Open Access Article
This Open Access Article is licensed under a
Creative Commons Attribution 3.0 Unported Licence

Searching chemical action and network (SCAN): an interactive chemical reaction path network platform

Mikael Kuwahara a, Yu Harabuchi ab, Satoshi Maeda *ab, Jun Fujima *a and Keisuke Takahashi *ac
aDepartment of Chemistry, Hokkaido University, North 10, West 8, Sapporo 060-0810, Japan. E-mail: j.fujima@sci.hokudai.ac.jp
bInstitute for Chemical Reaction Design and Discovery (WPI-ICReDD), Hokkaido University, Kita 21 Nishi 10, Kita-ku, Sapporo, Hokkaido 001-0021, Japan
cList Sustainable Digital Transformation Catalyst Collaboration Research Platform, Institute for Chemical Reaction Design and Discovery, Hokkaido University (ICReDD List-PF), Japan. E-mail: smaeda@eis.hokudai.ac.jp; keisuke.takahashi@sci.hokudai.ac.jp

Received 2nd March 2023 , Accepted 14th May 2023

First published on 5th July 2023


Abstract

The interactive chemical reaction platform, SCAN, is developed for analyzing the chemical reaction path network. SCAN offers the chemical reaction path network database, visualization, and network analysis tools. In particular, SCAN is a web-based platform that allows users to perform interactive chemical reaction path network visualization and data science techniques with simple operation. SCAN is designed to provide a user-friendly graphic user interface, making pre-existing knowledge of programming and skillsets optional. Thus, SCAN is proposed to be an alternative tool for analyzing and understanding chemical reaction path networks.


Introduction

Understanding a chemical reaction answers the fundamental mystery of how products are formed from reactants. First principles calculations reveal that a chemical reaction is a complex matter as it involves a tremendous number of intermediates.1–6 In other words, a chemical reaction can be treated as a form of a complex network consisting of numerous molecular interactions.7 While it is difficult to capture the details of molecular interactions in an experiment, first principles calculations play a major role in understanding such a complex reaction map.1,8,9 In particular, numerous automatic chemical reaction searching tools have been developed such as the freezing string method with the Berny algorithm, single/double-ended growing string methods, artificial force induced reaction (AFIR), reaction mechanism generator (RMG), and KinBot.10–15 Although such complex reaction path networks have become available, the question arises over how such complex networks can be understood and how knowledge can be extracted, rendering tools for extracting the knowledge from networks necessary.

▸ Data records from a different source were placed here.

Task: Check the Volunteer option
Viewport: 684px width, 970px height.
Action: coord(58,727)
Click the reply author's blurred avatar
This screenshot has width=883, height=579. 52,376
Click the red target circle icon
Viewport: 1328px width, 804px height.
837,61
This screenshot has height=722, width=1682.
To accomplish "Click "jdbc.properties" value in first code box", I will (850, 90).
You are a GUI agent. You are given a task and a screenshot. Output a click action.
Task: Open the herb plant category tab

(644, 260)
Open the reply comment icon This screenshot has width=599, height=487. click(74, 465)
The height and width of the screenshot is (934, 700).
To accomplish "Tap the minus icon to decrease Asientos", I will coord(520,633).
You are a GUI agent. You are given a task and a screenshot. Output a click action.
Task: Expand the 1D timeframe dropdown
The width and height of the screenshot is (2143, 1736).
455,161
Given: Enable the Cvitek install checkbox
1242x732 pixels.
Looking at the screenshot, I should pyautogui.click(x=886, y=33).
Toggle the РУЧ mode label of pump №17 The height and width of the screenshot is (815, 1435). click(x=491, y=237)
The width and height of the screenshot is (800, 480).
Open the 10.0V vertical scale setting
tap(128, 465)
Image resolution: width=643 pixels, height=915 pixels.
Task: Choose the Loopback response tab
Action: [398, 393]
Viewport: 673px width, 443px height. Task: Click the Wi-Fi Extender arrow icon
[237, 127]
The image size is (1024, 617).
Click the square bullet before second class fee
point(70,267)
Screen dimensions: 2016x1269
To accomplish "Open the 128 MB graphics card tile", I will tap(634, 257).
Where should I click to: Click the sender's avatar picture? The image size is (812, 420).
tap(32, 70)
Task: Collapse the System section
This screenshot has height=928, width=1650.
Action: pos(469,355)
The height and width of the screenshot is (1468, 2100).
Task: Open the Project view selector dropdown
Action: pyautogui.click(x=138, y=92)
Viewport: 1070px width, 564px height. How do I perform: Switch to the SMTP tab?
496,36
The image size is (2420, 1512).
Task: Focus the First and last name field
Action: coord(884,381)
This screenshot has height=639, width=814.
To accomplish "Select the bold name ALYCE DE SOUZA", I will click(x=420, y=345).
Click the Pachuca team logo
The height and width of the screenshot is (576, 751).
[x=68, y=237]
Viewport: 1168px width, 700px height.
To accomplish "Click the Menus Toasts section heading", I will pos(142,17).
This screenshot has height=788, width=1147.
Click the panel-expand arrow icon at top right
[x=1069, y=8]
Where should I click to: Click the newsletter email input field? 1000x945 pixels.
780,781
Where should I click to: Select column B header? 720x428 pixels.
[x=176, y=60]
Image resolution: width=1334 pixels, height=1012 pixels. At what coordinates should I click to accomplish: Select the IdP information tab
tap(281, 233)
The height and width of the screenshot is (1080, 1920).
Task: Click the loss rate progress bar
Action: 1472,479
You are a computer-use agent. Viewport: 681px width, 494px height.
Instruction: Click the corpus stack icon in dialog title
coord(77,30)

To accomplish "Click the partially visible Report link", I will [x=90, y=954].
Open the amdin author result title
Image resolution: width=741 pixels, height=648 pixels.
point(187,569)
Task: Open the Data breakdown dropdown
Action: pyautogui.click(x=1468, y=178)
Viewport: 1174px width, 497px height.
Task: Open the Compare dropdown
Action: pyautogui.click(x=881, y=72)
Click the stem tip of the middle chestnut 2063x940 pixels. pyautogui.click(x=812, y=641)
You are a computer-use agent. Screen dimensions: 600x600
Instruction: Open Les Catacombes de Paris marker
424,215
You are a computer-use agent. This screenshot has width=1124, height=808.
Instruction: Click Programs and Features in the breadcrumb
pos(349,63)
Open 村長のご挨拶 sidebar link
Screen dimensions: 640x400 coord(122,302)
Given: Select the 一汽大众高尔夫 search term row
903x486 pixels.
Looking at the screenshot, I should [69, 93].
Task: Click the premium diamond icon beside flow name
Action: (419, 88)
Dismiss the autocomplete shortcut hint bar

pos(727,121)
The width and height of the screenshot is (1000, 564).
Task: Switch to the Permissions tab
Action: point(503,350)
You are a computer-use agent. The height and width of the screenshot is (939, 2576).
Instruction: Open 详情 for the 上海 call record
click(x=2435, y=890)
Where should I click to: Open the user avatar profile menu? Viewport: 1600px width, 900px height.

Extracting knowledge from the chemical reaction path network involves multiple steps and processes. In particular, organization of the chemical reaction database, statistical analysis, network visualization, and graph theory are involved. Several network visualization tools are available such as Cytoscape and Gephi which offer network visualization and graph theory analysis.16,17 Moreover, it has been demonstrated that graph theory such as centrality analysis is found to be effective when determining intermediates.5,14,18–20 However, these processes are strongly linked to each other, meaning that the individual development of each process could limit the ability to extract knowledge. In addition, network data visualization and analysis often require particular skillsets as well as advanced programming skills, which can act as barriers towards performing such analyses. Therefore, it is crucial to establish a centralized, interactive, and user-friendly platform which has the ability to utilize these processes simultaneously. Here, Searching Chemical Action and Network (SCAN) is introduced where a platform for an interactive chemical reaction path network is designed and proposed where the chemical reaction path network is produced by the AFIR method.9,12,21,22 The SCAN platform is available at https://scan.sci.hokudai.ac.jp/ where it allows the users to explore, visualize and analyze the chemical reaction path network data generated by first principles calculations. Thus, SCAN allows for searching and understanding the complex chemical reaction path network.

Concept and platform overview

SCAN architecture

The concept of SCAN is to store and share the chemical reaction path network generated by first principles calculations where interactive network visualization and network analysis are also provided. In order to achieve the flexible reuse of data, the layered architecture is implemented as shown in Fig. 1. Fig. 1 illustrates the SCAN architecture which consists of a data lake, data warehouse, and data mart. Here, the chemical reaction path network generated by AFIR methods is used as prototype chemical reaction path network data where data are previously published.23 The chemical reaction path network data generated by AFIR contain numerous log files which are classified as raw data. These raw data are stored in their original form with no modifications. This data storage unit is defined as a data lake. The raw data provided by the data lake are then preprocessed for network visualization and network analysis and stored in a data warehouse. Finally, the data warehouse is accessed by the data mart, which provides application services such as data visualization, data analysis, and an application programming interface for data sharing.
image file: d3dd00026e-f1.tif
Fig. 1 The 3 layered architecture of the SCAN platform.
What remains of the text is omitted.